Start of INPUT DATA

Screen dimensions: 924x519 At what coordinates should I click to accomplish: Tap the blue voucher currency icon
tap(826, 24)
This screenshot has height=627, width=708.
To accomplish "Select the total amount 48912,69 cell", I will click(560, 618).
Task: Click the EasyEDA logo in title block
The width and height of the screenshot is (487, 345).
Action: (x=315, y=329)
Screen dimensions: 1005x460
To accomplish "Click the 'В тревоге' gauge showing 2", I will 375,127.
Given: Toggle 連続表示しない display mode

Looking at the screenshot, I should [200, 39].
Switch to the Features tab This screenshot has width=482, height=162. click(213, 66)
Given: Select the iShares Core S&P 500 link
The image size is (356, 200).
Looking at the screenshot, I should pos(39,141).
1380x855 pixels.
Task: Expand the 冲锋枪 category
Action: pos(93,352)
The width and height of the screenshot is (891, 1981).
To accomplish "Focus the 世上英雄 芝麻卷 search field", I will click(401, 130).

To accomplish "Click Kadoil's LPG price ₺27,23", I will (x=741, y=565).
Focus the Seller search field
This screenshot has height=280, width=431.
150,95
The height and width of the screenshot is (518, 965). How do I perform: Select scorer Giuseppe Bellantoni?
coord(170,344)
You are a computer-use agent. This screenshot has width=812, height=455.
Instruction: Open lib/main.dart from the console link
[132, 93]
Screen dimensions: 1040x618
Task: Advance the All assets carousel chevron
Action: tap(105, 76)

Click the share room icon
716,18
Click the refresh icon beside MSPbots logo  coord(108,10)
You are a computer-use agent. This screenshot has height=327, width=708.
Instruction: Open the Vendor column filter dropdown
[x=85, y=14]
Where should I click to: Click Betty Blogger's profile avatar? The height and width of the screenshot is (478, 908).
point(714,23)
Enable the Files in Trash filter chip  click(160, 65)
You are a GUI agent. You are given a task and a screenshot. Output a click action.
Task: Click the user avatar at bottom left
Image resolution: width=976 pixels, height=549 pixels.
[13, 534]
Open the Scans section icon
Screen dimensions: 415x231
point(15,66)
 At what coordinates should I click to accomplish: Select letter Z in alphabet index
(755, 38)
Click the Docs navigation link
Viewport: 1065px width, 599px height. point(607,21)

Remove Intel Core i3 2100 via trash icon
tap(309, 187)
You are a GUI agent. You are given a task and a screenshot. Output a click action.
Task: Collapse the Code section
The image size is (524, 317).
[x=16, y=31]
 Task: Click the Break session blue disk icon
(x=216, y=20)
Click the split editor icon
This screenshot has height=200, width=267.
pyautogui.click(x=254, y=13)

End of INPUT DATA

Copy all lines from the material that include "computer".

You are a computer-use agent. This screenshot has width=812, height=455.
You are a computer-use agent. This screenshot has height=327, width=708.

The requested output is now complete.